Chemotherapeutics remain the first choice for advanced gastric cancers (GCs). However, drug resistance and unavoidable severe toxicity lead to chemotherapy failure and poor prognosis. Long noncoding RNAs (lncRNAs) play critical roles in tumor progression in many cancers, including GC. Here, through RNA screening, an apoptotic protease-activating factor 1 (APAF1)-binding lncRNA (ABL) that is significantly elevated in cancerous GC tissues and an independent prognostic factor for GC patients is identified. Moreover, ABL overexpression inhibits GC cell apoptosis and promotes GC cell survival and multidrug resistance in GC xenograft and organoid models.
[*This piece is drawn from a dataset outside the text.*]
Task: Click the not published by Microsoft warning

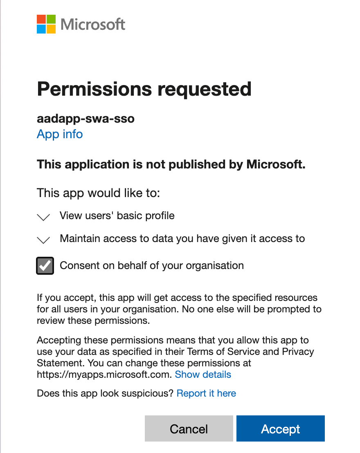Action: click(171, 164)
Mechanistically, ABL directly binds to the RNA-binding protein IGF2BP1 via its KH1/2 domain, and then IGF2BP1 further recognizes the METTL3-mediated m6A modification on ABL, which maintains ABL stability. In addition, ABL can bind to the WD1/WD2 domain of APAF1, which competitively prevent cytochrome c from interacting with APAF1, blocking apoptosome assembly and caspase-9/3 activation; these events lead to resistance to cell death in GC cells. Intriguingly, targeting ABL using encapsulated liposomal siRNA can significantly enhance the sensitivity of GC cells to chemotherapy. Collectively, the results suggest that ABL can be a potential prognostic biomarker and therapeutic target in GC.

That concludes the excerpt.